─── SUPPLIED RECORDS ───
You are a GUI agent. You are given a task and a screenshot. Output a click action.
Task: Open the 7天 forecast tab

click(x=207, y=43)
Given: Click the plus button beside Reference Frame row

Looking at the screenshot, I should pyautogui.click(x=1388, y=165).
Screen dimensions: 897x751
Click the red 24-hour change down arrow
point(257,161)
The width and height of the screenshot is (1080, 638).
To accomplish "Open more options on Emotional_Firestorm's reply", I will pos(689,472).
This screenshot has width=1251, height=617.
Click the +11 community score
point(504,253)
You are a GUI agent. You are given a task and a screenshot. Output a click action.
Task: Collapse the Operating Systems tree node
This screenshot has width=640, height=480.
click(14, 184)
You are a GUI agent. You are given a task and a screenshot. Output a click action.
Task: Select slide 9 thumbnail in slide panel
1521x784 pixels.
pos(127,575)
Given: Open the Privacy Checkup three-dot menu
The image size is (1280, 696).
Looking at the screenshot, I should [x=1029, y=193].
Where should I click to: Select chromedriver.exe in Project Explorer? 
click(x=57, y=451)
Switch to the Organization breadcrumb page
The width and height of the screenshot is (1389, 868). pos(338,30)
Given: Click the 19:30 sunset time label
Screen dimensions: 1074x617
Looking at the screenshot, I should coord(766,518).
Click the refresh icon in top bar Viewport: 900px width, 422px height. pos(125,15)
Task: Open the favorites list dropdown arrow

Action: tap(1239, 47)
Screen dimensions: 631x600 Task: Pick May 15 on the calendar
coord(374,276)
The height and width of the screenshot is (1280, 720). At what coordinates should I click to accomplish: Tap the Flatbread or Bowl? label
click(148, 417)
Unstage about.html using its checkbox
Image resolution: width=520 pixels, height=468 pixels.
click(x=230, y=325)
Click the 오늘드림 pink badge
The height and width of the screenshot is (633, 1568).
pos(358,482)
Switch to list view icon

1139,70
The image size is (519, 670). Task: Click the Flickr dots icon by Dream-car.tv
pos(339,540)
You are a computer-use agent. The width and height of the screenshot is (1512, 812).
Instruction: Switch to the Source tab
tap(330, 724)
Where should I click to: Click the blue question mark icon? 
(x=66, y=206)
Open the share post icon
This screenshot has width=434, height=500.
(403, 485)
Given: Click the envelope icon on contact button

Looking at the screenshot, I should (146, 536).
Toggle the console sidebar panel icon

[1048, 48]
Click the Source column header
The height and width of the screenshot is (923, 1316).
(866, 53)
───
### TASK DIRECTIONS
Every entry in the listing must be retyped exactly.

### WRITTEN SOLUTION
You are a GUI agent. You are given a task and a screenshot. Output a click action.
Task: Open the 7天 forecast tab

click(x=207, y=43)
Given: Click the plus button beside Reference Frame row

Looking at the screenshot, I should pyautogui.click(x=1388, y=165).
Screen dimensions: 897x751
Click the red 24-hour change down arrow
point(257,161)
The width and height of the screenshot is (1080, 638).
To accomplish "Open more options on Emotional_Firestorm's reply", I will pos(689,472).
This screenshot has width=1251, height=617.
Click the +11 community score
point(504,253)
You are a GUI agent. You are given a task and a screenshot. Output a click action.
Task: Collapse the Operating Systems tree node
This screenshot has width=640, height=480.
click(14, 184)
You are a GUI agent. You are given a task and a screenshot. Output a click action.
Task: Select slide 9 thumbnail in slide panel
1521x784 pixels.
pos(127,575)
Given: Open the Privacy Checkup three-dot menu
The image size is (1280, 696).
Looking at the screenshot, I should [x=1029, y=193].
Where should I click to: Select chromedriver.exe in Project Explorer? 
click(x=57, y=451)
Switch to the Organization breadcrumb page
The width and height of the screenshot is (1389, 868). pos(338,30)
Given: Click the 19:30 sunset time label
Screen dimensions: 1074x617
Looking at the screenshot, I should coord(766,518).
Click the refresh icon in top bar Viewport: 900px width, 422px height. pos(125,15)
Task: Open the favorites list dropdown arrow

Action: tap(1239, 47)
Screen dimensions: 631x600 Task: Pick May 15 on the calendar
coord(374,276)
The height and width of the screenshot is (1280, 720). At what coordinates should I click to accomplish: Tap the Flatbread or Bowl? label
click(148, 417)
Unstage about.html using its checkbox
Image resolution: width=520 pixels, height=468 pixels.
click(x=230, y=325)
Click the 오늘드림 pink badge
The height and width of the screenshot is (633, 1568).
pos(358,482)
Switch to list view icon

1139,70
The image size is (519, 670). Task: Click the Flickr dots icon by Dream-car.tv
pos(339,540)
You are a computer-use agent. The width and height of the screenshot is (1512, 812).
Instruction: Switch to the Source tab
tap(330, 724)
Where should I click to: Click the blue question mark icon? 
(x=66, y=206)
Open the share post icon
This screenshot has width=434, height=500.
(403, 485)
Given: Click the envelope icon on contact button

Looking at the screenshot, I should (146, 536).
Toggle the console sidebar panel icon

[1048, 48]
Click the Source column header
The height and width of the screenshot is (923, 1316).
(866, 53)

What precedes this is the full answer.